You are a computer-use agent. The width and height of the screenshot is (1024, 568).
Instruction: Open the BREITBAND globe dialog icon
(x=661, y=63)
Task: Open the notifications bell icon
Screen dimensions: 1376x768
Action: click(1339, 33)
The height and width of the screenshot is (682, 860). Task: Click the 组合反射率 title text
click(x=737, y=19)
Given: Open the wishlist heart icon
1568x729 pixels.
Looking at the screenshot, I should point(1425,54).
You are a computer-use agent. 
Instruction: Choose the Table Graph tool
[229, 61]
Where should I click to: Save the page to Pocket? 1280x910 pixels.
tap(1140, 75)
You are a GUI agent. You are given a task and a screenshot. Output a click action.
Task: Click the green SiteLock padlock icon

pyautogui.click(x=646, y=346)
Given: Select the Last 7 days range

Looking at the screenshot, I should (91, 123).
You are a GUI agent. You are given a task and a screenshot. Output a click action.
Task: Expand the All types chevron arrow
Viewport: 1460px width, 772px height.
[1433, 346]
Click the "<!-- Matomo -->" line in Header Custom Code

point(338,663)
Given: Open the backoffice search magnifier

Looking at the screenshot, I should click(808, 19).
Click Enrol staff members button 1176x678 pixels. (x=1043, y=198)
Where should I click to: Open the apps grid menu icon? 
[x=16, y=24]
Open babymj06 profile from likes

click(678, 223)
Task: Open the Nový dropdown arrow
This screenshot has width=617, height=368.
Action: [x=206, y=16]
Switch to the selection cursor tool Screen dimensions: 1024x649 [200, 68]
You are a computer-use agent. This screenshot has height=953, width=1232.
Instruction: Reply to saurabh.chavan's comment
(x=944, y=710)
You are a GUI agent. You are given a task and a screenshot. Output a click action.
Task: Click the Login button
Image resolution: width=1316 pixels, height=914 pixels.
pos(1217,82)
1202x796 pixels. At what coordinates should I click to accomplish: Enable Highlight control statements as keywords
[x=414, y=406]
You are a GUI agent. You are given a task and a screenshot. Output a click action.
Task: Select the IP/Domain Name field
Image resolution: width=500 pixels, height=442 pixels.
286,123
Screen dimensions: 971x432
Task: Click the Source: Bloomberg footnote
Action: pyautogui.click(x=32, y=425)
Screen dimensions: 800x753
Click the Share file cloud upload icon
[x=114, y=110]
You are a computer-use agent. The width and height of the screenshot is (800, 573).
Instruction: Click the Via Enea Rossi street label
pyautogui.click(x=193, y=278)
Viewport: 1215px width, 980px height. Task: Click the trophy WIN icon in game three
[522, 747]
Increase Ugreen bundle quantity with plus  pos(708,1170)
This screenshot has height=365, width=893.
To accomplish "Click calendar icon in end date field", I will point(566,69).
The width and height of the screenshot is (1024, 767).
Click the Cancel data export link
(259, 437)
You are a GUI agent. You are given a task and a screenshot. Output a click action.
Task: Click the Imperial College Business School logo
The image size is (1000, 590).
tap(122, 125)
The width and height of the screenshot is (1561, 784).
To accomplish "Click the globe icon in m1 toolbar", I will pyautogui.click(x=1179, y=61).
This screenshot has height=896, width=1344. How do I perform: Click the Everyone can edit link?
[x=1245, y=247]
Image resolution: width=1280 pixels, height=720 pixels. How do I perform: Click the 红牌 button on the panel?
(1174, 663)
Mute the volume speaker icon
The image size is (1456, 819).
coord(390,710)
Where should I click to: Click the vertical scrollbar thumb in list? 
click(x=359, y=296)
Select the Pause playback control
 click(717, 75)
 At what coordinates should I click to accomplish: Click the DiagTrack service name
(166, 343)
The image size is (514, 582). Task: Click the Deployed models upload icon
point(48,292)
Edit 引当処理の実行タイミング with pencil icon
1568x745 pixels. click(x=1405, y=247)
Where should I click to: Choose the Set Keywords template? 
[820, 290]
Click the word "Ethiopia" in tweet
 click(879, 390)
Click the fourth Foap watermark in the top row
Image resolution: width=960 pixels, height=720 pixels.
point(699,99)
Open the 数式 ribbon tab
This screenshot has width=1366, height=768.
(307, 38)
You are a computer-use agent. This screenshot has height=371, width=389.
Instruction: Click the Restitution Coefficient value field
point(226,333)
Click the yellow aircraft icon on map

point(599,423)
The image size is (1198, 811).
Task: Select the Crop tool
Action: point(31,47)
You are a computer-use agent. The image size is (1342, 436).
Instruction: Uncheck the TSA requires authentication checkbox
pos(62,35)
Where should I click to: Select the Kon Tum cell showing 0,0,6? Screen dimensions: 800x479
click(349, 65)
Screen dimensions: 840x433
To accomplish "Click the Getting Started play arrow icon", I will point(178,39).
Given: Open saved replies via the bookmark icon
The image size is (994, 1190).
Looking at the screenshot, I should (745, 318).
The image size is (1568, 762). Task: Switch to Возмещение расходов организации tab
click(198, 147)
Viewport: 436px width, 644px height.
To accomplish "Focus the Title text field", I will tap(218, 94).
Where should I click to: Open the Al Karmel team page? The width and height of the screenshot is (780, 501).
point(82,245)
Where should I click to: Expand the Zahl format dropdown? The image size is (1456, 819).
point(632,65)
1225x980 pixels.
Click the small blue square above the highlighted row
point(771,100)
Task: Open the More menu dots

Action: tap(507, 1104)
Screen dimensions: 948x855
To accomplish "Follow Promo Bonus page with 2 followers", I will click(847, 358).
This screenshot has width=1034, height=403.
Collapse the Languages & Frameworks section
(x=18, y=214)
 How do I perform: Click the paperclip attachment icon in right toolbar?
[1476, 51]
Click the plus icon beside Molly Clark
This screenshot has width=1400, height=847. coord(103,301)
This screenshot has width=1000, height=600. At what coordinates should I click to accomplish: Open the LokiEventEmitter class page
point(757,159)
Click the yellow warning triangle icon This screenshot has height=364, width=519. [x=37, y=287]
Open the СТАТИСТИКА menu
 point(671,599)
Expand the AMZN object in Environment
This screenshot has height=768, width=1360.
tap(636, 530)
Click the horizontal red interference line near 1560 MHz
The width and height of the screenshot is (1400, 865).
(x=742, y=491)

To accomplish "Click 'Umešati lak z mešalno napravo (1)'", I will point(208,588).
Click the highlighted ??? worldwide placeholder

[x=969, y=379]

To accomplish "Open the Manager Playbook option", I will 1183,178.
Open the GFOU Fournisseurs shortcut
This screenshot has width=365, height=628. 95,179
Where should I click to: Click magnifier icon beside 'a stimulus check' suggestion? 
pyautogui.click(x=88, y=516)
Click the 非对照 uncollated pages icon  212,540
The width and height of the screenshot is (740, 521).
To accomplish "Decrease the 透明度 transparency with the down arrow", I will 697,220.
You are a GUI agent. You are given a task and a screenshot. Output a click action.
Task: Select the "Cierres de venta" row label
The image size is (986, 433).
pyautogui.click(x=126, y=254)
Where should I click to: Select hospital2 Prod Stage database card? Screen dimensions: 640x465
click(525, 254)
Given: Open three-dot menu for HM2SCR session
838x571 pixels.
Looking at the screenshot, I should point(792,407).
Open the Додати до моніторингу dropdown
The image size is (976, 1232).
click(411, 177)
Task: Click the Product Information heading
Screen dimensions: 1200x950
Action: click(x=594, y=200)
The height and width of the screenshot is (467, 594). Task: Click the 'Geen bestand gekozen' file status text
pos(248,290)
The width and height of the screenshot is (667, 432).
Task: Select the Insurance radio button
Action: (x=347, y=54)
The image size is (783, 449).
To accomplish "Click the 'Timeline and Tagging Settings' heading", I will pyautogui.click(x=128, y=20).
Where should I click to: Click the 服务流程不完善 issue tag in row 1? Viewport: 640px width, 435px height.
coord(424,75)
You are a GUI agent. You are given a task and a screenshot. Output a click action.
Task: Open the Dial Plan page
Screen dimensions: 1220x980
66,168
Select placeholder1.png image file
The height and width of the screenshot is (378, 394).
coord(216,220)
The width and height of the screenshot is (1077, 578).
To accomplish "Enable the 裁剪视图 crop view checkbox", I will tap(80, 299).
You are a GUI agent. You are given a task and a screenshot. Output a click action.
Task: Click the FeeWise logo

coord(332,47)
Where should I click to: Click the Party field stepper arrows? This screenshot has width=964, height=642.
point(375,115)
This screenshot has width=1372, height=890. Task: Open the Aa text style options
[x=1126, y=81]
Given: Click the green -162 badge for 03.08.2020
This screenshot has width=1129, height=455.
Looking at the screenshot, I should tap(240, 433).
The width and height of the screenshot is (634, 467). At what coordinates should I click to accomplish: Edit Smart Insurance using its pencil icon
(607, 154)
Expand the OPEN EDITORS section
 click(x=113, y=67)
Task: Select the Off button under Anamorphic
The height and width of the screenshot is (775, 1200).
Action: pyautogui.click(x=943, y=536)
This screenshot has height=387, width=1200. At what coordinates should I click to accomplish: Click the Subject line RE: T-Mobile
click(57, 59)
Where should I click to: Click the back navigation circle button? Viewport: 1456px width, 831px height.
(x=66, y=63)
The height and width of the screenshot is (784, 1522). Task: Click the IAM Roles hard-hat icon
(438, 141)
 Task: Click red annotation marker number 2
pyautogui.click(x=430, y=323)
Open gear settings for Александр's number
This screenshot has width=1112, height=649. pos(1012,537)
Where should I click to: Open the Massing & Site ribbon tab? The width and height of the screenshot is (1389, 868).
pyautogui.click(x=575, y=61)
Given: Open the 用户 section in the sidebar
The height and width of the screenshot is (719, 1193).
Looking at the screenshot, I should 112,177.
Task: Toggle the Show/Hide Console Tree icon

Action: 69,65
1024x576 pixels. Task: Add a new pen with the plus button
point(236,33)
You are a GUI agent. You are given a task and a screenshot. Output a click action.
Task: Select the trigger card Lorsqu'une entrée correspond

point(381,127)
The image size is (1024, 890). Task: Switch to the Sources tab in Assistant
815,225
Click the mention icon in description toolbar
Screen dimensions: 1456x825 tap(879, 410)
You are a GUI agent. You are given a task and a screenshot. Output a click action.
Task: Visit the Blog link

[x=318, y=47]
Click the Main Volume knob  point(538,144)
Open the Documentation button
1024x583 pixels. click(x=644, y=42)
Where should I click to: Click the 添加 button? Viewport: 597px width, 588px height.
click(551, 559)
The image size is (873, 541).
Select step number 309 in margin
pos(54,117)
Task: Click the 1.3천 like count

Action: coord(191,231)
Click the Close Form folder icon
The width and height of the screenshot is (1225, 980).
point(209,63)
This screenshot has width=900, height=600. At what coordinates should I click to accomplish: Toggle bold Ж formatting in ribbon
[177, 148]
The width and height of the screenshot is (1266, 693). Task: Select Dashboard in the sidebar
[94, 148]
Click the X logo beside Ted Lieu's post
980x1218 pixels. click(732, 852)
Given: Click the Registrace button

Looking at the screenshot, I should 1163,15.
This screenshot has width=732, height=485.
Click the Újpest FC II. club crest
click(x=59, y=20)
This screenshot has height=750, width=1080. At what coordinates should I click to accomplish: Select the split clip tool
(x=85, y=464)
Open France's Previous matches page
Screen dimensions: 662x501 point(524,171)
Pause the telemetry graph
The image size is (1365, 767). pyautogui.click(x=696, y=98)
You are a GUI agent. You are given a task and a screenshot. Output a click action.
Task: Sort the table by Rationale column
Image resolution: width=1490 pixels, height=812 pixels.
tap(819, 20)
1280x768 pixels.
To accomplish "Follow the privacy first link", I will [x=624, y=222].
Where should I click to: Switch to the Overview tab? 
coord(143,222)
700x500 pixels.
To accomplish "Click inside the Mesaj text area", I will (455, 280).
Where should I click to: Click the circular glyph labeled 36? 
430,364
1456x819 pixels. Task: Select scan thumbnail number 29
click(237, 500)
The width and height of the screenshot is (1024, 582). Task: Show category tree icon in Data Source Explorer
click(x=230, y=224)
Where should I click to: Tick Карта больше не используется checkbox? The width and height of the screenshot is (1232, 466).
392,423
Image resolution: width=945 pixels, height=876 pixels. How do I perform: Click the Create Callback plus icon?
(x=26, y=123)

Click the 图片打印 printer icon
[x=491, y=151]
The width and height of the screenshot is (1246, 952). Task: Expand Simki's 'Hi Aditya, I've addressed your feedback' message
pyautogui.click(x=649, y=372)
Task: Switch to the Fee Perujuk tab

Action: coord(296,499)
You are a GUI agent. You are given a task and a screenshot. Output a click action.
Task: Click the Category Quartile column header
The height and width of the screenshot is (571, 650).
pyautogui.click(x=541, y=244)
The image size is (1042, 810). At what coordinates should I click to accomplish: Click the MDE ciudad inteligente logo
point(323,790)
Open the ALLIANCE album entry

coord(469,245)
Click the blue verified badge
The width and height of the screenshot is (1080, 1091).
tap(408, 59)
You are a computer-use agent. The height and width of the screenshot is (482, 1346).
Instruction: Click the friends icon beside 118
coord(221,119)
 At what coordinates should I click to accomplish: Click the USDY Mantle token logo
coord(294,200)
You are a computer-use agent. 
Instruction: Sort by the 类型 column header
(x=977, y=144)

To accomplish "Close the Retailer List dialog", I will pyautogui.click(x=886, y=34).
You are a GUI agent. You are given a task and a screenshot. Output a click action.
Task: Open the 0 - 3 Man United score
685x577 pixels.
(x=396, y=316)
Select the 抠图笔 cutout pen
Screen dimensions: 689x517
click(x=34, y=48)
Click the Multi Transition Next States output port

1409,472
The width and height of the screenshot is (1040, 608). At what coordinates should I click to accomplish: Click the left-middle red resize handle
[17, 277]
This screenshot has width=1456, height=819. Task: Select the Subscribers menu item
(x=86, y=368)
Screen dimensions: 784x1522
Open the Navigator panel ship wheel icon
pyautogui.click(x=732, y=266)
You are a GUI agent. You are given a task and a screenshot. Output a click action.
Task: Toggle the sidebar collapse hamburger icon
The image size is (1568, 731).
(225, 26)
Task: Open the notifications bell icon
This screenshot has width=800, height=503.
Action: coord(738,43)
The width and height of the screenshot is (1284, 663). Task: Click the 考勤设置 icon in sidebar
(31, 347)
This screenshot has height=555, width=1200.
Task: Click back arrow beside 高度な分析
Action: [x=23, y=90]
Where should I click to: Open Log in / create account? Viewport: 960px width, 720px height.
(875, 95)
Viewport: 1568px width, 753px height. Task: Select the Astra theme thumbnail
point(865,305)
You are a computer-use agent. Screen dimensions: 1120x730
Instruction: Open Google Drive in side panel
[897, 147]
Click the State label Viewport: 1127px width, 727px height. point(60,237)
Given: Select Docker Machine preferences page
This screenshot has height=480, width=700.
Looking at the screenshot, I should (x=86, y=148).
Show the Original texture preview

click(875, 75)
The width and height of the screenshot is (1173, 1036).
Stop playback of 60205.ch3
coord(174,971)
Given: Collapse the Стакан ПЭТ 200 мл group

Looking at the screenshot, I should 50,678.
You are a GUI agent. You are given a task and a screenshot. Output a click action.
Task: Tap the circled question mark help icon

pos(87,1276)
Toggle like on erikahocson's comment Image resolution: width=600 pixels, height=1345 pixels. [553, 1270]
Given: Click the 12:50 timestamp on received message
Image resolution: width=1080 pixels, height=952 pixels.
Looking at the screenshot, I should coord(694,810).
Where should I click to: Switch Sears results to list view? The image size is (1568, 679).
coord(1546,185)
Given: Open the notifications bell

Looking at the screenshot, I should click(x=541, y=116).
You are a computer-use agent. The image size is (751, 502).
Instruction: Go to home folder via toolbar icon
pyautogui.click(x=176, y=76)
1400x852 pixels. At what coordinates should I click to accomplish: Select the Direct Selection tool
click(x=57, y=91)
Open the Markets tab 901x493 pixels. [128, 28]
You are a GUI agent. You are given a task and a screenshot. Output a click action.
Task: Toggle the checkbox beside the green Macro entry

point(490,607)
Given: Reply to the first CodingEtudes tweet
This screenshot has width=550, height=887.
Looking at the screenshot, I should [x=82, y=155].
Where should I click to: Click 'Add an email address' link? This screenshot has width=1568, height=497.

* **Your assignment**:
Search the records for the word "Follow" and copy every line where it occurs.

* **Answer box**:
To accomplish "Follow Promo Bonus page with 2 followers", I will click(847, 358).
To accomplish "Follow the privacy first link", I will [x=624, y=222].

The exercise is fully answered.